> EXERCISE INSTRUCTIONS
Determine how many lines in the listing hold "will" and give only that number.

> LISTED ENTRIES
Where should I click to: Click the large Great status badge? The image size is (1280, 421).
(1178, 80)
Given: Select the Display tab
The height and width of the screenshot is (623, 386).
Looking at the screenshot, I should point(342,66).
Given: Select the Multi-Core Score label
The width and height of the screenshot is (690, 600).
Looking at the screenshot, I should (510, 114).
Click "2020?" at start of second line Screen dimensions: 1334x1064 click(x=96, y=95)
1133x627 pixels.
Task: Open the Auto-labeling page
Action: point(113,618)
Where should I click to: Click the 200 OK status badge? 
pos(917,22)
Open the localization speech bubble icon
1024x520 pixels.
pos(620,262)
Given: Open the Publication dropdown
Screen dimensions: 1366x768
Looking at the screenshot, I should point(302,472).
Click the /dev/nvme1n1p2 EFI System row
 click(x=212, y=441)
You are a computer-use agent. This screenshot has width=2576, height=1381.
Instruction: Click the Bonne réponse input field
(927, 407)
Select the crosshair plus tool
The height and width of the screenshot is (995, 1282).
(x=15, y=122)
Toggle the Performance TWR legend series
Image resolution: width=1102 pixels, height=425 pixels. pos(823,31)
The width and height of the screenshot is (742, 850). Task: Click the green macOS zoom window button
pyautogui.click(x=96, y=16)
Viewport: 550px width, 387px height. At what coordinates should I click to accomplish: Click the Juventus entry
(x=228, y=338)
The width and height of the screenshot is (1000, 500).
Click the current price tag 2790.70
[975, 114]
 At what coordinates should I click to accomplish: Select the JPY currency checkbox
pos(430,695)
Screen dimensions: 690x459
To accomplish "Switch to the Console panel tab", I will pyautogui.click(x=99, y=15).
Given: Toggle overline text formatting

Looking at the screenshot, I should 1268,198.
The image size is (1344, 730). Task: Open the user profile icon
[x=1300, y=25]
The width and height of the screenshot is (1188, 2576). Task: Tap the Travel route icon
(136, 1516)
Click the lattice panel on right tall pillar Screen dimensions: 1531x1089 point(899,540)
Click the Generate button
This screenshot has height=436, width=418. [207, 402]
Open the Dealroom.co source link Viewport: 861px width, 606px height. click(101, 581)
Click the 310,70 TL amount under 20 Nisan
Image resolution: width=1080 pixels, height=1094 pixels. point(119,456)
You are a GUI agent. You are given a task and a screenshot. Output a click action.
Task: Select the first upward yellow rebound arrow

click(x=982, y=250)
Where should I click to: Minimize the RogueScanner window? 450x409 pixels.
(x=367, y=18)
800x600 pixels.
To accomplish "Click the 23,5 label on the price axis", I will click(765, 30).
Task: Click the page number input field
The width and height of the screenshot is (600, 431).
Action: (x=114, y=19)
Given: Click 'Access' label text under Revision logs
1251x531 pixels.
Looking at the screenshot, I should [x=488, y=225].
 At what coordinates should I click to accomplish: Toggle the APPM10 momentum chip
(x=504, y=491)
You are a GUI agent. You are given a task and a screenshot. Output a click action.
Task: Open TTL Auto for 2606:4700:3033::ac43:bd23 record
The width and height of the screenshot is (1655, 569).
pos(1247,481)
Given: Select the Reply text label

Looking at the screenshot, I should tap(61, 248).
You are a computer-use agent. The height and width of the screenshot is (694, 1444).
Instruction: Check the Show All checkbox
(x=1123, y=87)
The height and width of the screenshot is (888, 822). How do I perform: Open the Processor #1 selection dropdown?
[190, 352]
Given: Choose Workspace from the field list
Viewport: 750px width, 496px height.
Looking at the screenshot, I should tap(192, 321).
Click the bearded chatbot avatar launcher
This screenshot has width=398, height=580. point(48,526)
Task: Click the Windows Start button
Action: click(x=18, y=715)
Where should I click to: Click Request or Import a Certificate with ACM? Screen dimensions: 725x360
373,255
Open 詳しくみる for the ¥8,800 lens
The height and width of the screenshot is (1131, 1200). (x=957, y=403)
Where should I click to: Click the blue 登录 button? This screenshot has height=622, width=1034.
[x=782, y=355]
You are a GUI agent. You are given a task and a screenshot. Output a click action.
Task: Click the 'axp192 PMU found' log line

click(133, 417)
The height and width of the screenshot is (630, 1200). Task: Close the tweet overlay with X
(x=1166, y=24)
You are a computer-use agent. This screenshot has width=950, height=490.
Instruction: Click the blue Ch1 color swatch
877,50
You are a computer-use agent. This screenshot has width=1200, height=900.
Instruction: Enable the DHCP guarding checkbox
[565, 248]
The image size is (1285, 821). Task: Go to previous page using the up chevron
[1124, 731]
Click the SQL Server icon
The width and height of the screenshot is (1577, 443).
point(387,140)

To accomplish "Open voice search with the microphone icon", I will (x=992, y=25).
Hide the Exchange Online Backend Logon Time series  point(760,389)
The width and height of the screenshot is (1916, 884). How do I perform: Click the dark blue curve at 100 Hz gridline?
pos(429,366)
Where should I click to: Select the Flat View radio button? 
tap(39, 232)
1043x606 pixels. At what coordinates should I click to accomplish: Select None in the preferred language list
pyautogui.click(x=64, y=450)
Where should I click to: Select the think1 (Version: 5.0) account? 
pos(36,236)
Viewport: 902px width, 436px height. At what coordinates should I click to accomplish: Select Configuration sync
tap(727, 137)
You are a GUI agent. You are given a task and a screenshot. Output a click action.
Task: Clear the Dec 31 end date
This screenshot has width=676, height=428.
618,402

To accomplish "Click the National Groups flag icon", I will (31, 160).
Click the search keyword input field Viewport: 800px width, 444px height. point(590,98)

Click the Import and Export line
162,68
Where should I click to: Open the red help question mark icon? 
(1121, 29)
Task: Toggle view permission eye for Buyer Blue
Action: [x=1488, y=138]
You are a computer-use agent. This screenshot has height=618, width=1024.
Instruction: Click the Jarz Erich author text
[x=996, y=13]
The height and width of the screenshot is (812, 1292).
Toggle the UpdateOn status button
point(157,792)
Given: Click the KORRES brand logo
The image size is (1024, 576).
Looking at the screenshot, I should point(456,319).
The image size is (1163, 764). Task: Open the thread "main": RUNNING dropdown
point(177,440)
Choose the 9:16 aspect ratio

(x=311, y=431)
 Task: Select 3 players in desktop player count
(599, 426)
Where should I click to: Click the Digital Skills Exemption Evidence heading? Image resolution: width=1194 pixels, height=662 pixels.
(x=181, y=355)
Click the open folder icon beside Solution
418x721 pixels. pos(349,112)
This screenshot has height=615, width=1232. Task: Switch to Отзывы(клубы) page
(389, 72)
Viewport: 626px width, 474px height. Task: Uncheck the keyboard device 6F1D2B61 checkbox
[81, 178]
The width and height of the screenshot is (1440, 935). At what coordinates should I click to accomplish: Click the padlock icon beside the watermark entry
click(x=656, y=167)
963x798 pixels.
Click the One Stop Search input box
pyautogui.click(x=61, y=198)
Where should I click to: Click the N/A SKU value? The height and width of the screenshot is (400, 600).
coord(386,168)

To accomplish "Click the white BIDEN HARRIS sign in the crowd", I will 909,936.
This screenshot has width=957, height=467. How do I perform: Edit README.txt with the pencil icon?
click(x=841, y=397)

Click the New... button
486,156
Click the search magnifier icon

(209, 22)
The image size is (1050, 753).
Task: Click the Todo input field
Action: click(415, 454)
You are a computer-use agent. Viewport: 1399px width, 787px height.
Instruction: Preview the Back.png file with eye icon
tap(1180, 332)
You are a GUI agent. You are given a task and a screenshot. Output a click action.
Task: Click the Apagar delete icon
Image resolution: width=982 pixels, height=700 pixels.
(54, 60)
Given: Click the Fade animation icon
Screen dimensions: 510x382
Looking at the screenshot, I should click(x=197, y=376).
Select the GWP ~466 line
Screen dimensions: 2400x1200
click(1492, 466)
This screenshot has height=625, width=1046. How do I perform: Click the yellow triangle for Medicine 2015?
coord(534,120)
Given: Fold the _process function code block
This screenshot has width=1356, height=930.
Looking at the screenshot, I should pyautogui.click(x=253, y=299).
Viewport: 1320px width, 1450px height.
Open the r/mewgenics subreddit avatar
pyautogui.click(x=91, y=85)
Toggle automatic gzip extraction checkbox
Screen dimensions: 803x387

> RESPONSE TO THIS TASK
5